* About this exercise *
Each line that has the string "computer" must be copied from the records below.

(Records from a data source)
^^^^

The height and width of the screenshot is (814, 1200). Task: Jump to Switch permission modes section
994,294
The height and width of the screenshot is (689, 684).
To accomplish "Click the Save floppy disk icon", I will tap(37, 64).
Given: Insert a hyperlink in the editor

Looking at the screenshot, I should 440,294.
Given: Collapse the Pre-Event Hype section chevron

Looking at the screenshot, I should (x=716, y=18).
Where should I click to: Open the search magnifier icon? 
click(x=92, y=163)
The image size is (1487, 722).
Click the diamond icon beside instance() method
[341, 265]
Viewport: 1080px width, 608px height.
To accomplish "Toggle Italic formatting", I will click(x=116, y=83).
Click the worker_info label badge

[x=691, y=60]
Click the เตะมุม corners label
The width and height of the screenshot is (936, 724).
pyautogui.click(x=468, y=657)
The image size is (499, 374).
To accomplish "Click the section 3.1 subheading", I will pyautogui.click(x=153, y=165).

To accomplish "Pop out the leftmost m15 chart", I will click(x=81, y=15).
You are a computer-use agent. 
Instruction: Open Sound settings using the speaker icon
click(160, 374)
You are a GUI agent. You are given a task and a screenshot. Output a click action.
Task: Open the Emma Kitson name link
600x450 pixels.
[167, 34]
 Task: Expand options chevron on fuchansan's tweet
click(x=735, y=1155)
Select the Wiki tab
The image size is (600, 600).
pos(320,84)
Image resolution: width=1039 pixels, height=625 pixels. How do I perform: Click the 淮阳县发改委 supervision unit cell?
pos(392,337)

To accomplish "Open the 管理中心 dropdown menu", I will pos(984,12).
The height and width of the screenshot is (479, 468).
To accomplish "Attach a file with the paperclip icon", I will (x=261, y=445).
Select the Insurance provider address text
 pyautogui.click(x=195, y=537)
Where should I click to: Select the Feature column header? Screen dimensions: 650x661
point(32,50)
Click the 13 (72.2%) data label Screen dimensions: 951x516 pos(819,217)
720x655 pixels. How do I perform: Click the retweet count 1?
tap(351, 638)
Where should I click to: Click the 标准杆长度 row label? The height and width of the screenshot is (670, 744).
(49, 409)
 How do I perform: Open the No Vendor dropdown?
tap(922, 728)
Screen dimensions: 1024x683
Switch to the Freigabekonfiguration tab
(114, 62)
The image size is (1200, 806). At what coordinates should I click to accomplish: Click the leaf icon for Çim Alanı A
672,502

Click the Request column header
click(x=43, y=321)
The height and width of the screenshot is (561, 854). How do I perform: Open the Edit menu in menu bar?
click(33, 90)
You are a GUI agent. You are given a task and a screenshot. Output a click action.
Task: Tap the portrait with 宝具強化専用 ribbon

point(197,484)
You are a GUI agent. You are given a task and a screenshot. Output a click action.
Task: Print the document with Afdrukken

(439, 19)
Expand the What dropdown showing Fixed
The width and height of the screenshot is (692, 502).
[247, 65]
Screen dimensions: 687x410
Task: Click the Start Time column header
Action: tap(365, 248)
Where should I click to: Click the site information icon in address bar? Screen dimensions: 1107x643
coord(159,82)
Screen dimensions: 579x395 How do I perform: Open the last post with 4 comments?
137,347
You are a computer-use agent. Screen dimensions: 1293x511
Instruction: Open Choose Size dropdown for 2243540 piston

^^^^

* Answer to the problem *
You are a computer-use agent. 
You are a computer-use agent. Screen dimensions: 1293x511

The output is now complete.